▶ **EXERCISE MATERIALS**:

[Start of Attachment]

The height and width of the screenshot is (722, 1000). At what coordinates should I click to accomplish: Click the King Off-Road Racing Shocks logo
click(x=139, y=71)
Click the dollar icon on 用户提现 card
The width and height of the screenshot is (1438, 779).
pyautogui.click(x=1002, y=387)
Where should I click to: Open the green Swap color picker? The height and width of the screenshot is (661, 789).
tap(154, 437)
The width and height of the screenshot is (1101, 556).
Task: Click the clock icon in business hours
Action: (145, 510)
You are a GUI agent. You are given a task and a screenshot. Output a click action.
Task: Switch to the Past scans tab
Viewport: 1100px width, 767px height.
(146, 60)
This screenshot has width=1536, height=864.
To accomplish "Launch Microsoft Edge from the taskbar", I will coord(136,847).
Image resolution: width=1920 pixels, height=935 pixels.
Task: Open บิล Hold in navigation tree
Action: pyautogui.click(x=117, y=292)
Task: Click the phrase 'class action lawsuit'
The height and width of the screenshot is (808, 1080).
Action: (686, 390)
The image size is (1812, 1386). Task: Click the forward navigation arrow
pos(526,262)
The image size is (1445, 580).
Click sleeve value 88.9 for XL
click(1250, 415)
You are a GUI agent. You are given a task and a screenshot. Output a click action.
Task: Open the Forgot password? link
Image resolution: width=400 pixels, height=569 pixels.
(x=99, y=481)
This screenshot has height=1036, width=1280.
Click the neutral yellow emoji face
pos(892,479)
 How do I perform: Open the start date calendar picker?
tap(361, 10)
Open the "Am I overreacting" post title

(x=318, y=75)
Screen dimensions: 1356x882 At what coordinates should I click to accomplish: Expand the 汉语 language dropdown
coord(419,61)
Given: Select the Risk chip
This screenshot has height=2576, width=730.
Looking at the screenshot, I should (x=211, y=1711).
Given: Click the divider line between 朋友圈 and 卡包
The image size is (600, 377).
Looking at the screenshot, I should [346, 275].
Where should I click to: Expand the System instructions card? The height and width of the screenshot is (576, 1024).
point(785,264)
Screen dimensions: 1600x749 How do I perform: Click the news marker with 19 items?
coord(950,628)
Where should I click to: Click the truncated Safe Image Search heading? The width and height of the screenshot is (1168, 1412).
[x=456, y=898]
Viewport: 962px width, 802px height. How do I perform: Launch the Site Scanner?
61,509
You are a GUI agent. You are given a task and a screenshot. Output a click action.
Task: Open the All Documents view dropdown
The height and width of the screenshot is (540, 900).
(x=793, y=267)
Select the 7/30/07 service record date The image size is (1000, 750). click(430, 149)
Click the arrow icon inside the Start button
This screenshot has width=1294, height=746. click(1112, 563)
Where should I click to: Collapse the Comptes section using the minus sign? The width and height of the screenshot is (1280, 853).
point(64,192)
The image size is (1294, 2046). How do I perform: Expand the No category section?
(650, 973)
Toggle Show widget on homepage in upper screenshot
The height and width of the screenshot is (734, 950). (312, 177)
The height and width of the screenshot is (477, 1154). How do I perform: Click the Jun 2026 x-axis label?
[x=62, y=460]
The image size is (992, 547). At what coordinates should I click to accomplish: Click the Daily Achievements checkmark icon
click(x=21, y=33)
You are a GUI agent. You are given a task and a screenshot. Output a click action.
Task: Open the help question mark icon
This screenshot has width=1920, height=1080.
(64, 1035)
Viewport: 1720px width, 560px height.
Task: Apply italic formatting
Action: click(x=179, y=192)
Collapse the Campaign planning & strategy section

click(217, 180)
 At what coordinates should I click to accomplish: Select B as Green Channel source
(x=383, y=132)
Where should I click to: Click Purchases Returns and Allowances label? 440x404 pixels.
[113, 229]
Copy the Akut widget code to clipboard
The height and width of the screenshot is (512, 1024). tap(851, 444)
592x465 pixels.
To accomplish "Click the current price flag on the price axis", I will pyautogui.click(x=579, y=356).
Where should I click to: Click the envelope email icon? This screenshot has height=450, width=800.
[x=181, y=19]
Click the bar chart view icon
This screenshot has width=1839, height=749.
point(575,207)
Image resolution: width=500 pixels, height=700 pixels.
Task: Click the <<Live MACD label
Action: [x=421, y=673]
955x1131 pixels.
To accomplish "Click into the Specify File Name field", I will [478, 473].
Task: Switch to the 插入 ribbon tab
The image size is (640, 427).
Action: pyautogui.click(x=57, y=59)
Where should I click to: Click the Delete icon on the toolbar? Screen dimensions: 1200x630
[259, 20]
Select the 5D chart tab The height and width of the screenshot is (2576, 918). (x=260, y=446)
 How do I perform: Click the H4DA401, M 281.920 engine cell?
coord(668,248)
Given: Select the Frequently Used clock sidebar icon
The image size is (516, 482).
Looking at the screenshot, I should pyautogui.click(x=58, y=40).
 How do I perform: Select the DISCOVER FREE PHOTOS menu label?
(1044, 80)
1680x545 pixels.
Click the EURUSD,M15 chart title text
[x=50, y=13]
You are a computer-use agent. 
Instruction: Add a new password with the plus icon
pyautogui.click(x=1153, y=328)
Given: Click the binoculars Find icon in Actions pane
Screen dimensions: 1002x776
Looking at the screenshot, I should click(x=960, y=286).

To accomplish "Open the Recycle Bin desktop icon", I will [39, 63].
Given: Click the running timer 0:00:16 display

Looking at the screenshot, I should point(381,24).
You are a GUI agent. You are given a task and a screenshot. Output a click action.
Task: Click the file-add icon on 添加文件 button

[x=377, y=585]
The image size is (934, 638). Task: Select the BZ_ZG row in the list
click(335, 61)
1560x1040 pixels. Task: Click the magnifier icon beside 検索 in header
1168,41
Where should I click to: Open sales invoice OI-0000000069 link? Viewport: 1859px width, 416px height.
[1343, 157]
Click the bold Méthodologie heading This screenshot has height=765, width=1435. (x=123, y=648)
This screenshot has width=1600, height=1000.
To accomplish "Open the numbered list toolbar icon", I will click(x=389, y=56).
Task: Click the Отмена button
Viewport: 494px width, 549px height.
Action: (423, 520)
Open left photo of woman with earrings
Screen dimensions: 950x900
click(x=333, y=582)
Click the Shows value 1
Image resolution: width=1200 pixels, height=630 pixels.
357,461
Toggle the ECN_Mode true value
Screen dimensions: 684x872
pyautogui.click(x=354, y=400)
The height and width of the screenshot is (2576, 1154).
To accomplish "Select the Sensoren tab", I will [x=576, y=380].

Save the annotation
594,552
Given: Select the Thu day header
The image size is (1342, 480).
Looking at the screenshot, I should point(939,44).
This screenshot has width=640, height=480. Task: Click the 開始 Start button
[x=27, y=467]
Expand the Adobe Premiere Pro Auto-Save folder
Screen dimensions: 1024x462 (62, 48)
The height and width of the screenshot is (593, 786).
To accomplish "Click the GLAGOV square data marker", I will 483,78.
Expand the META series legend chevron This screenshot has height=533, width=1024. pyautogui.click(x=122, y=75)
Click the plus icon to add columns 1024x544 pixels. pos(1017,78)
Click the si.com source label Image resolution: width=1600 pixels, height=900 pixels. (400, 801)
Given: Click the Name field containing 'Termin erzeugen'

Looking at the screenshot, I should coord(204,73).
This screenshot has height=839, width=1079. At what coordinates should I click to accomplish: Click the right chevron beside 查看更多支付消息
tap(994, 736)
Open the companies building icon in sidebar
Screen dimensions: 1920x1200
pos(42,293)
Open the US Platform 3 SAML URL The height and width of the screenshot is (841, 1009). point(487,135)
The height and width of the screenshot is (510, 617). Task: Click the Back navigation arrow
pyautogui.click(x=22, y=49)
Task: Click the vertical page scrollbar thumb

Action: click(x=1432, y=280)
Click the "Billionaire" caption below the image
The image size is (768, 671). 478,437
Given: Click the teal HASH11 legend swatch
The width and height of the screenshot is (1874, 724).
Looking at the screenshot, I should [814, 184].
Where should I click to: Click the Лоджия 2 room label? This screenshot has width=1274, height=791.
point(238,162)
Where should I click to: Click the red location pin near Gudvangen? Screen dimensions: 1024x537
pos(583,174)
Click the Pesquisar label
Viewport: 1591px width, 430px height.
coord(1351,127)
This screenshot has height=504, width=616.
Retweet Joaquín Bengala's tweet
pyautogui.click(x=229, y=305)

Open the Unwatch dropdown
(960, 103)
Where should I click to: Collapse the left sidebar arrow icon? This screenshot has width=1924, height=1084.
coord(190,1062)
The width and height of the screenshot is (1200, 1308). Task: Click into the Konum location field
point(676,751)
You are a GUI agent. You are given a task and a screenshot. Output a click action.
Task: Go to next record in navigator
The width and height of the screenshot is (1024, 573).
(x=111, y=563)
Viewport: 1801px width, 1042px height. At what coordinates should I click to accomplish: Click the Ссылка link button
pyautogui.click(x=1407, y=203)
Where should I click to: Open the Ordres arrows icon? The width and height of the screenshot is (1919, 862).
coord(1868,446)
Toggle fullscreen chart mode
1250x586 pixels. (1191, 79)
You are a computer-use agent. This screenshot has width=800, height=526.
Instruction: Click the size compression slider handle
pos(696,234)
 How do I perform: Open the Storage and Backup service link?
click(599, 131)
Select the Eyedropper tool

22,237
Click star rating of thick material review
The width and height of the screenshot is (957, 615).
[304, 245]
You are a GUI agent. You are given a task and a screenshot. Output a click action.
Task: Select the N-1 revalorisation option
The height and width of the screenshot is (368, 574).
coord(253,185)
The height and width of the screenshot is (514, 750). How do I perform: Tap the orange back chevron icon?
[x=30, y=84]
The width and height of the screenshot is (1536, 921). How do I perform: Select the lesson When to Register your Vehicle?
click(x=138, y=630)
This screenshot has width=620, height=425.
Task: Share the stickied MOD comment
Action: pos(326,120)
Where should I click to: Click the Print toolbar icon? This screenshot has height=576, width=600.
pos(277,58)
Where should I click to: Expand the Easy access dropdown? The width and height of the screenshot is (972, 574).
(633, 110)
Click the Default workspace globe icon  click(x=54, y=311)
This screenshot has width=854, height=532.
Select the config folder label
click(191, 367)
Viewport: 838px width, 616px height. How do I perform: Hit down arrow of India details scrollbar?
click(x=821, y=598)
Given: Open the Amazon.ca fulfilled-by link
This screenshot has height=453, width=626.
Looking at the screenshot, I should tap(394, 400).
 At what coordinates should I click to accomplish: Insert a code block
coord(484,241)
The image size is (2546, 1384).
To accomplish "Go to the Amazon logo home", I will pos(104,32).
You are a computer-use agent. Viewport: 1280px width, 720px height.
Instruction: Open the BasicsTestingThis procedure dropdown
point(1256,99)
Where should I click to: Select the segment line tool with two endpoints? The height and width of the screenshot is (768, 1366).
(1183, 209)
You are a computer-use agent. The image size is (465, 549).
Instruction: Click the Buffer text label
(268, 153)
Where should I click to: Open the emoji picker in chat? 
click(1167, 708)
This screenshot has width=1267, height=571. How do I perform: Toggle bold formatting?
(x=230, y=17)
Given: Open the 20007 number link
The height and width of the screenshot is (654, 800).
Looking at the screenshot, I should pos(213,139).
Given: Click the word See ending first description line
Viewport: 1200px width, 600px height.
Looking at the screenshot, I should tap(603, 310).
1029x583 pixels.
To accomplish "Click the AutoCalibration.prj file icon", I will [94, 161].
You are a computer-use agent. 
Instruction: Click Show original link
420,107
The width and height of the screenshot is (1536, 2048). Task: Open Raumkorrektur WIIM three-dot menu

[End of Attachment]

▶ **BRIEF**: Across the material, report every line that has the word "Switch".

▶ **OUTPUT FOR THIS TASK**:
Task: Switch to the Past scans tab
Task: Switch to the 插入 ribbon tab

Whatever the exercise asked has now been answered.